- **Objective**
Retype the rows starting with the line that contains "At what coordinates should I click to accomplish: Open video" and ending with the line that contains "789x517 pixels. pos(420,292)", including both of those lines.

- **Dataset content**
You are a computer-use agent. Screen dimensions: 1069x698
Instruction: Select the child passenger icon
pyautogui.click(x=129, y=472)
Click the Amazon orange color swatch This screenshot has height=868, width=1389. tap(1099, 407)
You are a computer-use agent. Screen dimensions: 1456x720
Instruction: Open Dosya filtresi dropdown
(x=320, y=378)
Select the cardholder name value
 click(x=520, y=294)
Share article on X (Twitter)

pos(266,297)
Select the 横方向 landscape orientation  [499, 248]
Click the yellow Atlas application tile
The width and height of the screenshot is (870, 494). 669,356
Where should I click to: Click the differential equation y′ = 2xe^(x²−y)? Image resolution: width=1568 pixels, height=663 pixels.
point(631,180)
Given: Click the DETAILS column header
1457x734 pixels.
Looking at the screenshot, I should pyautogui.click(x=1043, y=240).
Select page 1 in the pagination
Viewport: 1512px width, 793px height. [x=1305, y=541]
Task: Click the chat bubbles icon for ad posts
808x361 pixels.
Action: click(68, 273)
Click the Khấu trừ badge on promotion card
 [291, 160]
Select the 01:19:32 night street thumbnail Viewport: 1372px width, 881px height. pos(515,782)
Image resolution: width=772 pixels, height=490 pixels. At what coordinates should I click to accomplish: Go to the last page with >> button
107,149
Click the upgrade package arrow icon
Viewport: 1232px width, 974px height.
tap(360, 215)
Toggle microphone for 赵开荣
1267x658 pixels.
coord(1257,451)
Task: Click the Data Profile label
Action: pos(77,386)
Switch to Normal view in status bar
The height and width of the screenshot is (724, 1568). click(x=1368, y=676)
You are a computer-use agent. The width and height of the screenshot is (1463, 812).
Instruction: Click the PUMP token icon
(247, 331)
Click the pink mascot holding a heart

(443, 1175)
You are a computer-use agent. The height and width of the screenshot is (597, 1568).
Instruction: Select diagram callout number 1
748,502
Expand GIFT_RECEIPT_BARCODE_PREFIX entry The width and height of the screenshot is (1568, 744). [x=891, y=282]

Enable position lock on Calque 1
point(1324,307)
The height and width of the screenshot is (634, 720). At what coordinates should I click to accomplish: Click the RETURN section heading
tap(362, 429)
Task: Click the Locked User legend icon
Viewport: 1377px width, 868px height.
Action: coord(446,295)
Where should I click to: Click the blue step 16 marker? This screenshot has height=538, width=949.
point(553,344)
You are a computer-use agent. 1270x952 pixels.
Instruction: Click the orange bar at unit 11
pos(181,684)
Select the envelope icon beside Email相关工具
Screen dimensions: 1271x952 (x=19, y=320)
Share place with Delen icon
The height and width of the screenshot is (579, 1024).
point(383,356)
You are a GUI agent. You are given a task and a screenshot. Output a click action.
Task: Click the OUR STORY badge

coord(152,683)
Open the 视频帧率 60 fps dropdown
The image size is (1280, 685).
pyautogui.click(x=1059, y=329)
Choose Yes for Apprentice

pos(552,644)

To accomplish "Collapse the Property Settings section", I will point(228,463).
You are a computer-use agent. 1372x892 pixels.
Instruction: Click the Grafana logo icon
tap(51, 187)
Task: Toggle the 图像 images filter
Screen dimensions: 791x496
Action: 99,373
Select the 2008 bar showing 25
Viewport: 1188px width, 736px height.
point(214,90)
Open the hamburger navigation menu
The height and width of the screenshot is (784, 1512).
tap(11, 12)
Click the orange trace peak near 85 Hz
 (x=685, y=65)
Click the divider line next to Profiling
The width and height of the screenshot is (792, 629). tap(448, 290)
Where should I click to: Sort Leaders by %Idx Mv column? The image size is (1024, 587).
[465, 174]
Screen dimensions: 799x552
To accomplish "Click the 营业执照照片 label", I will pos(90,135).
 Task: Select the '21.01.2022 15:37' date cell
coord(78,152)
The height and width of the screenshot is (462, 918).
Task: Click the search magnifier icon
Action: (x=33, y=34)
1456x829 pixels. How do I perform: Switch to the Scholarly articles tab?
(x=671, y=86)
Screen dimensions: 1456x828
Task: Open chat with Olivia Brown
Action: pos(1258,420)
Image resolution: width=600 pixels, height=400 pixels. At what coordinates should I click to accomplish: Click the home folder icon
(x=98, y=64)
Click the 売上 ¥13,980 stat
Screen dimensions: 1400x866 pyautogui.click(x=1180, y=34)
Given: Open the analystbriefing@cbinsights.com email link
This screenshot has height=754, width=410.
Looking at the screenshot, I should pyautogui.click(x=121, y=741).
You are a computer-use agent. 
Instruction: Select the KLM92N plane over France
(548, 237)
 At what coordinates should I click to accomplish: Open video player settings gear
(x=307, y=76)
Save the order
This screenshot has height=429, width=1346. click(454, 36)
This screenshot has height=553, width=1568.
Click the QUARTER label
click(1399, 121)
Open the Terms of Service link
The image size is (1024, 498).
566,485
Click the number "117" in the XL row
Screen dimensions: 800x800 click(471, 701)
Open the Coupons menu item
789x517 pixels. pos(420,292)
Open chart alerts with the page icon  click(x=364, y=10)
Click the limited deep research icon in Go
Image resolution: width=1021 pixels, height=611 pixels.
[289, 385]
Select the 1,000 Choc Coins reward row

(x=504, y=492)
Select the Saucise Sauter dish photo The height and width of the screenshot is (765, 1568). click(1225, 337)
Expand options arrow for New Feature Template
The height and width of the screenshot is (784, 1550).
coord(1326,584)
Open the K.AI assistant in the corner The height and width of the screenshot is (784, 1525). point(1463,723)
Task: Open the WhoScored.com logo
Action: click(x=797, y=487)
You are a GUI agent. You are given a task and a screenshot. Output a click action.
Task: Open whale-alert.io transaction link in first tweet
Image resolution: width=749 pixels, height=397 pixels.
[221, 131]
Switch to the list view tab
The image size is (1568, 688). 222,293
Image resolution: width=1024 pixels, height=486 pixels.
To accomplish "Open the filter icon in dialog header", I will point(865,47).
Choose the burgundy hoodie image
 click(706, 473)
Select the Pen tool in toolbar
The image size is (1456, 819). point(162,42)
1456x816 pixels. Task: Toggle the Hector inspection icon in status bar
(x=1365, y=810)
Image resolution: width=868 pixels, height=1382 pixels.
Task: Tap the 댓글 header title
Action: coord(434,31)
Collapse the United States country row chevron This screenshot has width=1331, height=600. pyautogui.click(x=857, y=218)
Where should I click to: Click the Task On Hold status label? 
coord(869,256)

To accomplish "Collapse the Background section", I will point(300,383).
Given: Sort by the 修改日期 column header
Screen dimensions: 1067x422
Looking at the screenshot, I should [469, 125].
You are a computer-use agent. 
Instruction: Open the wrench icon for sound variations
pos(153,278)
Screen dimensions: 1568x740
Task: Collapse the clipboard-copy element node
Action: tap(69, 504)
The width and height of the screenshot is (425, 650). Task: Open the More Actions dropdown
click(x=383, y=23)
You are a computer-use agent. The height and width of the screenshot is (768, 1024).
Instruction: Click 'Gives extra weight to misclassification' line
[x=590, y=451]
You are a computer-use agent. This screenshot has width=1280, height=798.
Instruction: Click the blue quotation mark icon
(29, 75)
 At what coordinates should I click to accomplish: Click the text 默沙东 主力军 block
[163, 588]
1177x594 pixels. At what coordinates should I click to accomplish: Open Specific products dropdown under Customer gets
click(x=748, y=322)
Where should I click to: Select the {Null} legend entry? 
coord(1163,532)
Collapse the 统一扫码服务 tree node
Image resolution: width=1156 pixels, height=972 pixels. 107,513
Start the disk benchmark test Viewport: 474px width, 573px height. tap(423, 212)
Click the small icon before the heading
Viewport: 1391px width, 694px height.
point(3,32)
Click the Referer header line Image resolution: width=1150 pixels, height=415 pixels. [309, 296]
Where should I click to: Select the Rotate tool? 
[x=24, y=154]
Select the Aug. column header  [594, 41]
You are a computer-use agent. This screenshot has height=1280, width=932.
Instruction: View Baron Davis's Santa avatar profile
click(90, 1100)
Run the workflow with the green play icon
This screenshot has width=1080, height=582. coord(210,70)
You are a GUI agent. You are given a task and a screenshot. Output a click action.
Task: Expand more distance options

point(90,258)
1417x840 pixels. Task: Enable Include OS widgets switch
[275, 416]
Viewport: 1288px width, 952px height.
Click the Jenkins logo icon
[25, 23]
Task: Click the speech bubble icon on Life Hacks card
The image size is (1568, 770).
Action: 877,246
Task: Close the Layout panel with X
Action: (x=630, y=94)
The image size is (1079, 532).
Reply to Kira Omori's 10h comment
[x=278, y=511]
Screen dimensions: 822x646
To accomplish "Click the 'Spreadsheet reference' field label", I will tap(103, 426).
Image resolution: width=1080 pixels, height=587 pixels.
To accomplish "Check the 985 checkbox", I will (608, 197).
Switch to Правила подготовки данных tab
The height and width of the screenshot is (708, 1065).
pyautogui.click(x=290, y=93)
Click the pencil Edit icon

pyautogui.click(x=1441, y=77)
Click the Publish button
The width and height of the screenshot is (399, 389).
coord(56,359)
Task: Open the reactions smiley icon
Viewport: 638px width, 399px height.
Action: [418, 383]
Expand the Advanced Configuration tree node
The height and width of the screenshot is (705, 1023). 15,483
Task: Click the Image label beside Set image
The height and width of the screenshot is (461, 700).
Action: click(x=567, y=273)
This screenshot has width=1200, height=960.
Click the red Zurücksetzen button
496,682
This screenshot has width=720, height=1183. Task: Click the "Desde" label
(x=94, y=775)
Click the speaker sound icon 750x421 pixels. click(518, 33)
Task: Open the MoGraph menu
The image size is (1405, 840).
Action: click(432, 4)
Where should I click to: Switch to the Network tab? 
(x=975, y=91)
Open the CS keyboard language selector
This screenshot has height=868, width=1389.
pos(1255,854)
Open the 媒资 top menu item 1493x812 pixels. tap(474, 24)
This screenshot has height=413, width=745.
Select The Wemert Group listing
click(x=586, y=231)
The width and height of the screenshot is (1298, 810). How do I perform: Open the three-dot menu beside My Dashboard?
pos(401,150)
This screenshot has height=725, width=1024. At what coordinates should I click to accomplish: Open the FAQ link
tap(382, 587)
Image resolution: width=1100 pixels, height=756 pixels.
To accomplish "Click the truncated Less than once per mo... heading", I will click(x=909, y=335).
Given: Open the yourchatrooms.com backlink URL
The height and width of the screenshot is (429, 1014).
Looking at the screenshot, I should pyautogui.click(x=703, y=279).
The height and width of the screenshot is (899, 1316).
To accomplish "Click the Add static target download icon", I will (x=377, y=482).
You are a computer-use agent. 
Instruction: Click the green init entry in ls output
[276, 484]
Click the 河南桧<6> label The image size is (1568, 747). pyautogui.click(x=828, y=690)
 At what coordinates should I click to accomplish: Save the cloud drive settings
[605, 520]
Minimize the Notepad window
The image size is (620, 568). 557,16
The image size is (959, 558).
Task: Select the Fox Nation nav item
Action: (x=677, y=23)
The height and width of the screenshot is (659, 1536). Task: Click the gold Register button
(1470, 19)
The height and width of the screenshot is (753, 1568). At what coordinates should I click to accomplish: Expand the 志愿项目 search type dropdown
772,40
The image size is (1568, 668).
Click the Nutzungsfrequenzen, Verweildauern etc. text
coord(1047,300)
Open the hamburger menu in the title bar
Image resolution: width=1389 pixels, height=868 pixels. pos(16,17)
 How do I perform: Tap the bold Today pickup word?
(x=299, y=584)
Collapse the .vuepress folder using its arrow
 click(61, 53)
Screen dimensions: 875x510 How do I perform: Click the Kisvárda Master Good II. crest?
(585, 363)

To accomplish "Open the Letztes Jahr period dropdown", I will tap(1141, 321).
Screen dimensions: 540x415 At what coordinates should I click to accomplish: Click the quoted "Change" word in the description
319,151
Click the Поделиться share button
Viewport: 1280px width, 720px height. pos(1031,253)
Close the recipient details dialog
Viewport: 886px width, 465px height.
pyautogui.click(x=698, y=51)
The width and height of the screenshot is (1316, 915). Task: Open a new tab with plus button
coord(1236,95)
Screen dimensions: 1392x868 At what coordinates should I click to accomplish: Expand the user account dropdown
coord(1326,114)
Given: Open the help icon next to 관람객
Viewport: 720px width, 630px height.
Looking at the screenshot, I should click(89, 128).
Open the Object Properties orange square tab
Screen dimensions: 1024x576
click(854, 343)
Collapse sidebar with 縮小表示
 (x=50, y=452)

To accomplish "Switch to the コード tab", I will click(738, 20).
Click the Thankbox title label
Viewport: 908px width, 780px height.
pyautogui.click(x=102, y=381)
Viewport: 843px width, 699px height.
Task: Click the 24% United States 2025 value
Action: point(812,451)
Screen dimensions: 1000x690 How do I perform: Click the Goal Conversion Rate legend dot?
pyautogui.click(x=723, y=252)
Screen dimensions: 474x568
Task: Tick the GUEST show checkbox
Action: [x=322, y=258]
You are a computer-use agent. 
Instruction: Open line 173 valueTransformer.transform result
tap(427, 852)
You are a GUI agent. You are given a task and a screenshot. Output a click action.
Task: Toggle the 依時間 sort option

- **Task response**
 At what coordinates should I click to accomplish: Open video player settings gear
(x=307, y=76)
Save the order
This screenshot has height=429, width=1346. click(454, 36)
This screenshot has height=553, width=1568.
Click the QUARTER label
click(1399, 121)
Open the Terms of Service link
The image size is (1024, 498).
566,485
Click the number "117" in the XL row
Screen dimensions: 800x800 click(471, 701)
Open the Coupons menu item
789x517 pixels. pos(420,292)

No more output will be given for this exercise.